Officiellement justifié par des raisons sanitaires, l’embargo a été contesté par les autorités de Chișinău, qui ont présenté des preuves attestant de la qualité des vins et dénoncé un « chantage économique ». La mesure a été largement interprétée comme une sanction politique liée à l’orientation pro-européenne du pays et à ses critiques concernant la présence russe en Transnistrie. En 2013, à la veille de la signature de l’Accord d’Association avec l’Union européenne, un nouvel embargo est venu confirmer cette logique.

Un choc économique majeur

À l’époque, près de 80 % des exportations de vin moldave étaient destinées au marché russe. Sa fermeture brutale a provoqué un effondrement immédiat des revenus.

« Cela a été un choc pour toute l’industrie. Les premières mesures prises par les entreprises ont été des réductions de personnel, des ventes d’actifs. Les vins et les distillats étaient vendus en vrac. Beaucoup de caves n’ont pas survécu, elles ont tout simplement disparu », témoigne Mihai Duca, directeur de la cave Bardar.

Les conséquences ont été sévères : plus de 80 producteurs de vin ont fait faillite, la superficie des vignobles a diminué d’environ 40 %, et des dizaines de milliers de personnes ont perdu leur emploi.

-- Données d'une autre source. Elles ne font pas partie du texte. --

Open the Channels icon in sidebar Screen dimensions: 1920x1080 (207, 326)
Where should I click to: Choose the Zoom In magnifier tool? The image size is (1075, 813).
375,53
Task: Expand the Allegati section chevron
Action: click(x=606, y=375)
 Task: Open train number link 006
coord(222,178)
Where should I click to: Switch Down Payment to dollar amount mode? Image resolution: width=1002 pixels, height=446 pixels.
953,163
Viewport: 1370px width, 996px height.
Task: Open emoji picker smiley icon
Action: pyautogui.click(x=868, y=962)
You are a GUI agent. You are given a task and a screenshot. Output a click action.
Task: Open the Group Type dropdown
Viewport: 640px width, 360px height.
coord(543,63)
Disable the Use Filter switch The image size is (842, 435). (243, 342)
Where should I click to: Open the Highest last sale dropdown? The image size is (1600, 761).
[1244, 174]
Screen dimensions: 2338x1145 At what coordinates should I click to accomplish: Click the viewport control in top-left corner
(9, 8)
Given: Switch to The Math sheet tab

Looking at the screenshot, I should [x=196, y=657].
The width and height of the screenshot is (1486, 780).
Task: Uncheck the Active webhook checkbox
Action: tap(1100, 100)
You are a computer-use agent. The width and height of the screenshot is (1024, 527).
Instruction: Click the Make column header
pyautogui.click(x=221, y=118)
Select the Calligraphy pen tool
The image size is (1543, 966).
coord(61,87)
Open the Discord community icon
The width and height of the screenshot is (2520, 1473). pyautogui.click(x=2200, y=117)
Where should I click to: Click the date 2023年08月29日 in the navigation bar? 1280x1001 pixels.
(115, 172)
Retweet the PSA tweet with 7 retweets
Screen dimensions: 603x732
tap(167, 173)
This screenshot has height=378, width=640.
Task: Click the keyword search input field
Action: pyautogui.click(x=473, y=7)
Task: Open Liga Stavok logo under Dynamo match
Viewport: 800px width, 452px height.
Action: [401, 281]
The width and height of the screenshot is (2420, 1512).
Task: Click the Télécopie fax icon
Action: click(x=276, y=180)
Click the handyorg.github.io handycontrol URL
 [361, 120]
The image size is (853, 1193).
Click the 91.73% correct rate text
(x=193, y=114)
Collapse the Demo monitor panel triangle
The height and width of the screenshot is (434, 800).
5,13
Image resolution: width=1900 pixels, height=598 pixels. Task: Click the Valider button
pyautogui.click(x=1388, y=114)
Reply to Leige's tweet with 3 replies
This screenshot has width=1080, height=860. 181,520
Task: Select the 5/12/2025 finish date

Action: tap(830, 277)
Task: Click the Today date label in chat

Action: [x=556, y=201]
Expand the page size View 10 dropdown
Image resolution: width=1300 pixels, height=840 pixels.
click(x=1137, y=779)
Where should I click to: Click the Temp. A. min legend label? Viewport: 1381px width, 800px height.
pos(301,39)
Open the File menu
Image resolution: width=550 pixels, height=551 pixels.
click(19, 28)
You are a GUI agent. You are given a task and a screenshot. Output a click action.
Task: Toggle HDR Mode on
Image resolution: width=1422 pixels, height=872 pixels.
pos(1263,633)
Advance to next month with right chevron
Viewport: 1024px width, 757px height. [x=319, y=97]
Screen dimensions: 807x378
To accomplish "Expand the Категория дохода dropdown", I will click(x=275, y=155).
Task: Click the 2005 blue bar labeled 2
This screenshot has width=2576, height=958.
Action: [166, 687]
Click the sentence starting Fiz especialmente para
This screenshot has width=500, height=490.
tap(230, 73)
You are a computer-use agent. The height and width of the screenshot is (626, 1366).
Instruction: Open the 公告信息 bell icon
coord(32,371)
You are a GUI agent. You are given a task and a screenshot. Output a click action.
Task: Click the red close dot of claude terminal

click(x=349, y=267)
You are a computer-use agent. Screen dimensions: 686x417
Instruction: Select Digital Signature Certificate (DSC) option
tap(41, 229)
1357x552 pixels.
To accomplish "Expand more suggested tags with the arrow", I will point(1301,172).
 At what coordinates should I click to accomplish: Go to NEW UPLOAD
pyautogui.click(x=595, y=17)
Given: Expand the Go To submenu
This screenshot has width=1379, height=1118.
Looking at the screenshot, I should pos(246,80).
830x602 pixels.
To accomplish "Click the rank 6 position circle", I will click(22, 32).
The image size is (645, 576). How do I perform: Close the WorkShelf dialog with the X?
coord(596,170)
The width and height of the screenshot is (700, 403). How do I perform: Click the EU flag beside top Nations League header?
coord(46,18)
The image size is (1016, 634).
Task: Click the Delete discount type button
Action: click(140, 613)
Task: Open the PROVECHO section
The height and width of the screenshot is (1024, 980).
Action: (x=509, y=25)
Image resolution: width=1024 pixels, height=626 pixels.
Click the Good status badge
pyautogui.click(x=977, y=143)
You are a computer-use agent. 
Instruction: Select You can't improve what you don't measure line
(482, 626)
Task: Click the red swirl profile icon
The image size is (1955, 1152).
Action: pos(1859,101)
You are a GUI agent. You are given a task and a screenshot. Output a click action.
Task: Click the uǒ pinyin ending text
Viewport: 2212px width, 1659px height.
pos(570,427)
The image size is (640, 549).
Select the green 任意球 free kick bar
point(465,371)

« Avant 2006, une entreprise pouvait exporter pour environ sept millions de dollars et avoir des dettes de 4 à 5 millions. Puis, soudainement, les ventes chutent à 1,5 million alors que la dette reste élevée. Financièrement, ce fut une catastrophe  », précise Mihai Duca.

S’adapter pour survivre

Malgré ce choc, certaines entreprises ont réussi à résister et à se restructurer. La diversification des marchés devint une priorité.

«  Progressivement, chaque producteur a trouvé sa propre niche et ses marchés. Cela a demandé du temps, beaucoup d’efforts et de dévouement. Nous nous sommes d’abord concentrés sur le marché intérieur, puis sur des marchés comme le Bélarus, la Roumanie, les Pays Baltes ou la Pologne », explique Mihai Duca.

L’accès à ces marchés a été difficile dans un premier temps, notamment en raison de contraintes réglementaires. Si certaines entreprises sont revenues partiellement sur le marché russe après 2007, celui-ci a été définitivement abandonné après le nouvel embargo de 2013.

Repenser le modèle de production

Au-delà de la diversification géographique, certains producteurs ont profondément revu leur stratégie. « Avant l’embargo, nous produisions différents types de vins et de distillats. En 2007, nous avons pris la décision de nous concentrer uniquement sur le divin. Cela nous a sauvés. Les stocks que nous avions ont été essentiels pour surmonter la crise », souligne le producteur.

Une industrie tournée vers le monde

Progressivement, les producteurs moldaves ont réussi à s’imposer sur de nouveaux marchés. Les exportations se sont fragmentées et diversifiées, incluant désormais l’Union Européenne, mais aussi l’Asie et l’Afrique.

« Aujourd’hui, les exportations sont plus diversifiées. Nous sommes présents sur plusieurs marchés – dans les pays de l’Union Européenne, en Asie, en Afrique. Le marché est désormais global  », constate Mihai Duca. Sa cave exporte aujourd’hui dans une dizaine de pays, avec une production annuelle d’environ deux millions de bouteilles, dont environ 30 % destinées à l’export.

Transformer la contrainte en opportunité

L’embargo de 2006 a profondément déstabilisé le secteur vitivinicole moldave, mais il a également agi comme un catalyseur de la transformation. Contraints de se réinventer, les producteurs ont modernisé leurs pratiques, diversifié leurs marchés et amélioré la qualité de leurs produits.

Aujourd’hui, les vins moldaves sont reconnus à l’international, illustrant la capacité d’adaptation d’un secteur qui a su transformer une crise majeure en levier de développement durable.